NEW YORK — Amazon has long acted like an ideal customer on its own website: a freewheeling big spender with no worries about balancing a checkbook. Investors confident in founder and CEO Jeff Bezos’ invest-and-expand strategy flooded into the stock as the company revolutionized shopping, upended the book industry and took on the cloud — even though its vast range of initiatives ate up all the company’s profits.

After all, when Amazon.com filed for its IPO 17 years ago, it was very clear: the company would post losses for the “foreseeable future” while it invested in the business to drive bigger and bigger sales. Stockholders seemed to like playing Bezos’ long game: shares more than quadrupled between 2010 and 2014 to more than $400 apiece.

Lately, they’ve lost a little patience.

After the Seattle company on Thursday reported a huge third-quarter loss and issued a disappointing holiday forecast, the stock sold off by nearly 10 percent. It’s now lost 28 percent of its value since the beginning of the year, closing at $287.06 Friday.

Daniel Morgan, a Synovus Trust portfolio manager, invests in Amazon. He has no current plans to sell, but he knows Wall Street investors and analysts “tend to have very little patience; they don’t really want to hear a long-term story.”

What they want are answers. Particularly when there’s now another e-commerce powerhouse to invest in: Chinese e-commerce player Alibaba, which went public in September in a $25 billion initial public offering, the largest ever.

“Frankly, we believe it’s impossible to predict Amazon’s profitability during this prolonged ‘investment cycle,’ but profit metrics are clearly moving in the wrong direction and it’s a fair question to ask, does Amazon have too many ‘balls in the air’?” said Wells Fargo analyst Matt Nemer.

“We certainly have been in several years now of what I will call in investment mode,” he said on the call. “There’s still lots of opportunity in front of us but we know that we have to be very selective about which opportunities we pursue.”

For years, Amazon’s strategy has been spending the money it makes to grow and expand into new areas.
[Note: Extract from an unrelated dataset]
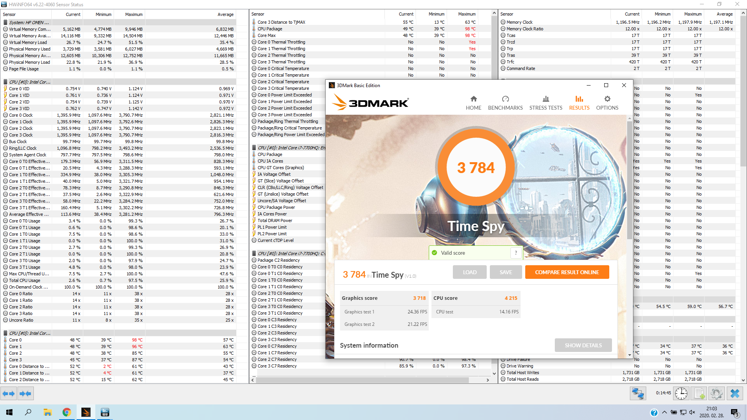Start logging with the sheet-plus icon

[699, 394]
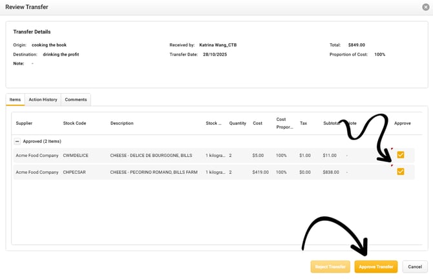Select the CWMDELICE stock code cell
Image resolution: width=433 pixels, height=279 pixels.
coord(74,156)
It launched a smartphone, the Fire, this summer and has been offering a set-top video-streaming device, a streaming video service and several tablets and e-book readers. The company has also been investing in services for its $99-a-year loyalty program, Prime. It has added a grocery delivery services and music streaming for Prime members as well as offering original TV shows.

But all of those initiatives cost money and time to develop. And not all of them have been hits.

“The market was looking for more in terms of revenue and operating income and the fourth-quarter outlook,” said Morningstar analyst R.J. Hottovy. “It’s going to be a competitive landscape for retailers this holiday season and retailers will compete aggressively for consumers.”